▶ _Goal_:
Arrange the records below as a numbered list, leaving out blank lines, starting with the line that contains "Image resolution: width=1920 pixels, height=1080 pixels. What" and going on through the line that contains "center [454, 502].".

----------

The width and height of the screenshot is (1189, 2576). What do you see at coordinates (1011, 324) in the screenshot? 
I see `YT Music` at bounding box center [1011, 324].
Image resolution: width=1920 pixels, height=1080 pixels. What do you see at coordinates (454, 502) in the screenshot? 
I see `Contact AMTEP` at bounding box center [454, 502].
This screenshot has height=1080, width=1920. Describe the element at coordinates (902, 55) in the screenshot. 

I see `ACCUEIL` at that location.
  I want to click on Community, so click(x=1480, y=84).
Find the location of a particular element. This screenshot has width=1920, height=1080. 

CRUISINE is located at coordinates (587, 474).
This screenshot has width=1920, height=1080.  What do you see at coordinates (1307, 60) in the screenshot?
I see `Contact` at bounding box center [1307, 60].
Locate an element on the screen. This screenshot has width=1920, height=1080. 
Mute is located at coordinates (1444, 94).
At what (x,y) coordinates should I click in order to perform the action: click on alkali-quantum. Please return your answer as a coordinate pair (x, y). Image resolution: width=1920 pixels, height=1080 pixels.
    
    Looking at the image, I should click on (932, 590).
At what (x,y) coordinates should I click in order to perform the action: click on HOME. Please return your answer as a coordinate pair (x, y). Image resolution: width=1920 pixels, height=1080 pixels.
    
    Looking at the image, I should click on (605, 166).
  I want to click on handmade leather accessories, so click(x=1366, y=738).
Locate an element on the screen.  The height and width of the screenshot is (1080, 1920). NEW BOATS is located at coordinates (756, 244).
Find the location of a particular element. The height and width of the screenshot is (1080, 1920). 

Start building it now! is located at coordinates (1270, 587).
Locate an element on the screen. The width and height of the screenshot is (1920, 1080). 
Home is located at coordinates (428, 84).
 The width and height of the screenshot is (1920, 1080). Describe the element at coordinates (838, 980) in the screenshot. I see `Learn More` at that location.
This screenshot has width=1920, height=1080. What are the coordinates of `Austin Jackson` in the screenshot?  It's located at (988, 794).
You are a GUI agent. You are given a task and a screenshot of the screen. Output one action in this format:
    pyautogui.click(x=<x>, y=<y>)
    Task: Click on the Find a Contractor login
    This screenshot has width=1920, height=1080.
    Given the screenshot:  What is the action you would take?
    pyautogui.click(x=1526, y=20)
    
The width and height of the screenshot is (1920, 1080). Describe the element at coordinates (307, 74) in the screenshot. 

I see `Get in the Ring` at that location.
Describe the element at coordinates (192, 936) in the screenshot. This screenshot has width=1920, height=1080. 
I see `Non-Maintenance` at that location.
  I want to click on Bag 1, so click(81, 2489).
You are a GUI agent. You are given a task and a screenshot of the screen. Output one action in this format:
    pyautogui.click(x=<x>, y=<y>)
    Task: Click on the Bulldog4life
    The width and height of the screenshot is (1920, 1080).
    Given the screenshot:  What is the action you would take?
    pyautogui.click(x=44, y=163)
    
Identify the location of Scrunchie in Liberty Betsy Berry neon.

----------

▶ _Written answer_:
1. Image resolution: width=1920 pixels, height=1080 pixels. What do you see at coordinates (454, 502) in the screenshot? 
2. I see `Contact AMTEP` at bounding box center [454, 502].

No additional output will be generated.